Volume 6 · 301 words · 1778 Edition

a town of Lancashire in England, situated in W. Long. 2. 42. N. Lat. 53. 27.—Of this place the Rev. Mr Whitaker has published a history in two octavo volumes; but as he does not confine himself merely to the town of Manchester, but takes in many particulars of the history and antiquities of other parts of Britain, and even Ireland, his work is incapable of abridgment; though in many places of this Dictionary we have made extracts from particular passages of it.—He conjectures that the station was first occupied by the Britons about 500 B.C., but that it first received any thing like the form of a town 450 years after, or 50 B.C. when the Britons of Cheshire made an irruption into the territories of their northern neighbours, and of consequence alarmed the Sclantini, or inhabitants of Lancashire, so much, that they began to build fortresses in order to defend their country. Its British name was Mancentum, which was changed by the Romans, who conquered it under Agricola, A.D. 79, into Mancunium; from whence comes the present name of Manchester.
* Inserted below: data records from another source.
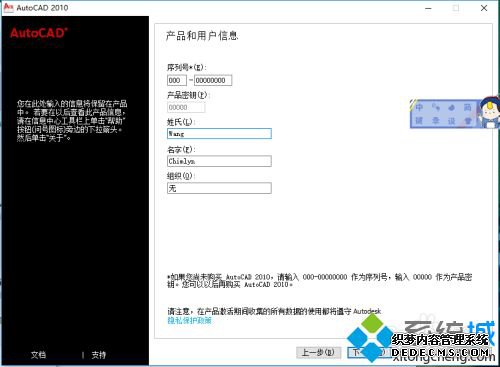The width and height of the screenshot is (500, 367).
Task: Click the serial number field 00000000
Action: coord(213,80)
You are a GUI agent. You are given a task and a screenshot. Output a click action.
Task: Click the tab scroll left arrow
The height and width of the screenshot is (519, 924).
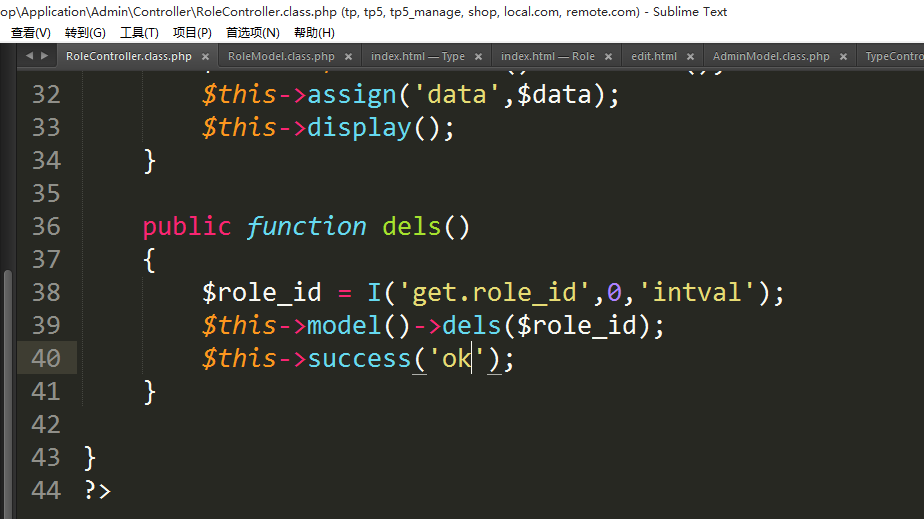[29, 57]
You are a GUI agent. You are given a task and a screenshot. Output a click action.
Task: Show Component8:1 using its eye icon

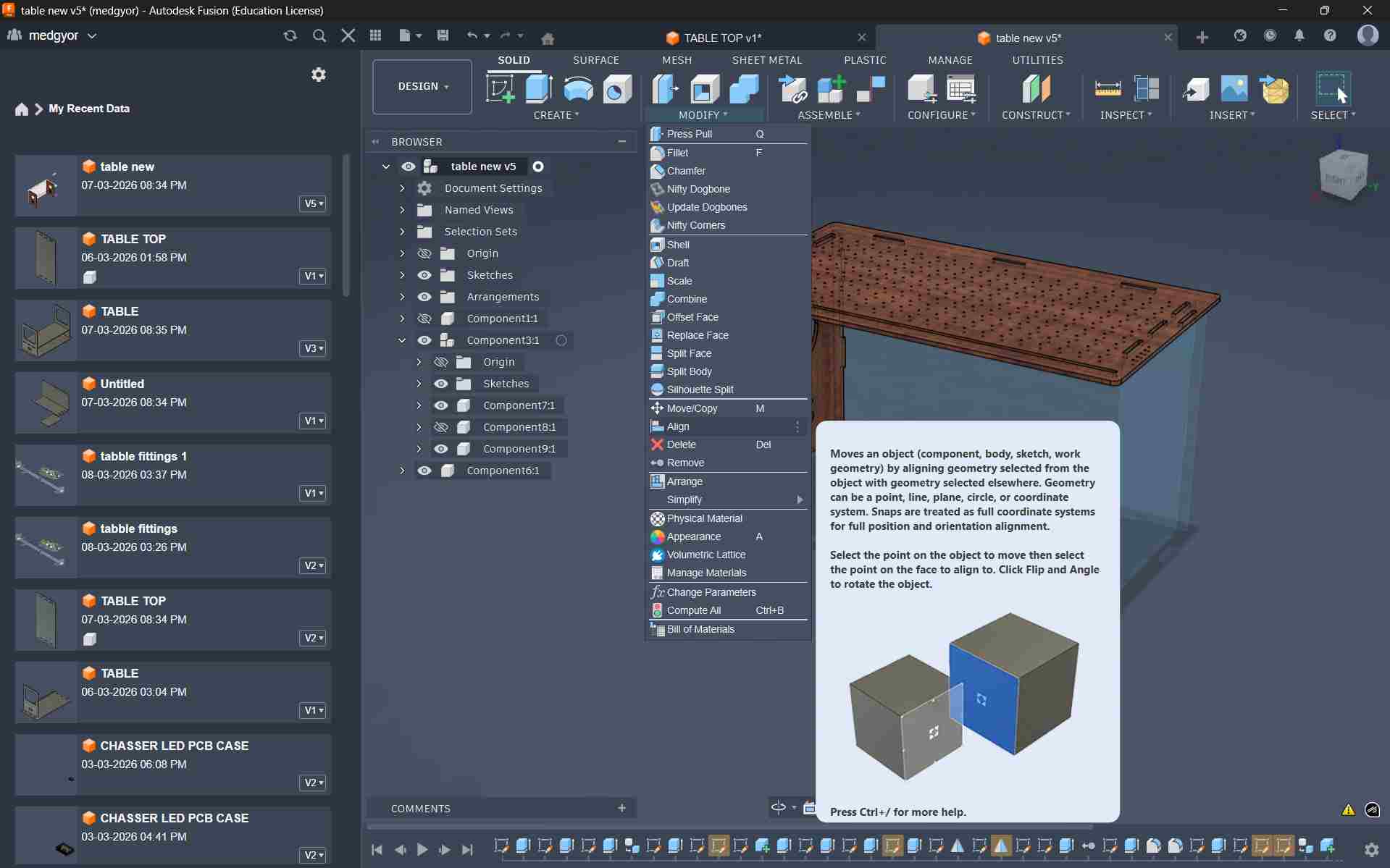tap(440, 427)
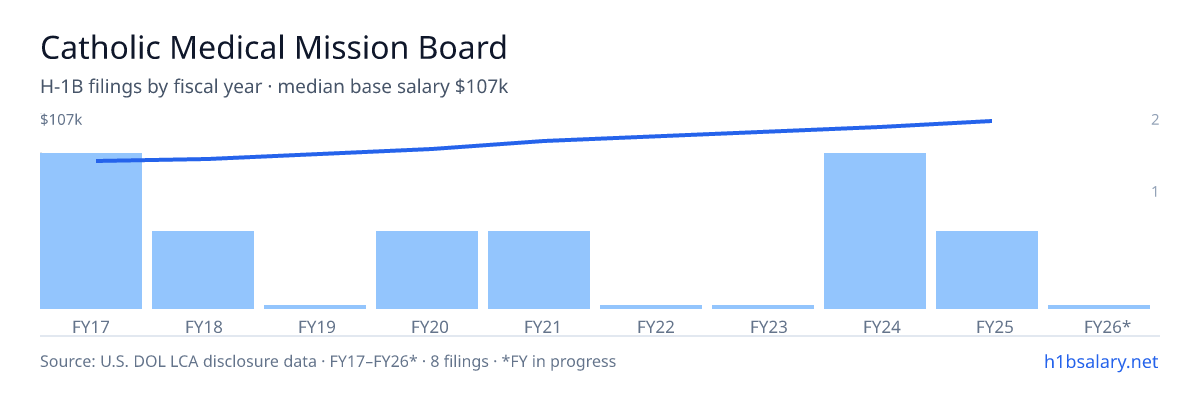Click the right axis value 2
1200x400 pixels.
(x=1155, y=120)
The town is now very populous, large, and flourishing, and has several curious manufactures, known at London by the name of Manchester goods. Their velvets are lately come into great repute, and are much made use of for breeches. Its chief ornaments are the college, the market-place, and the collegiate church; which last has a small choir of excellent workmanship. There is also an elegant exchange, and a stone-bridge over the river Irwell, the arches of which are extremely high, on account of the nature of the river; which, descending from the mountainous part of the country, sometimes rises four or five yards in one night.—The town sends no members to parliament, but has the title of a county.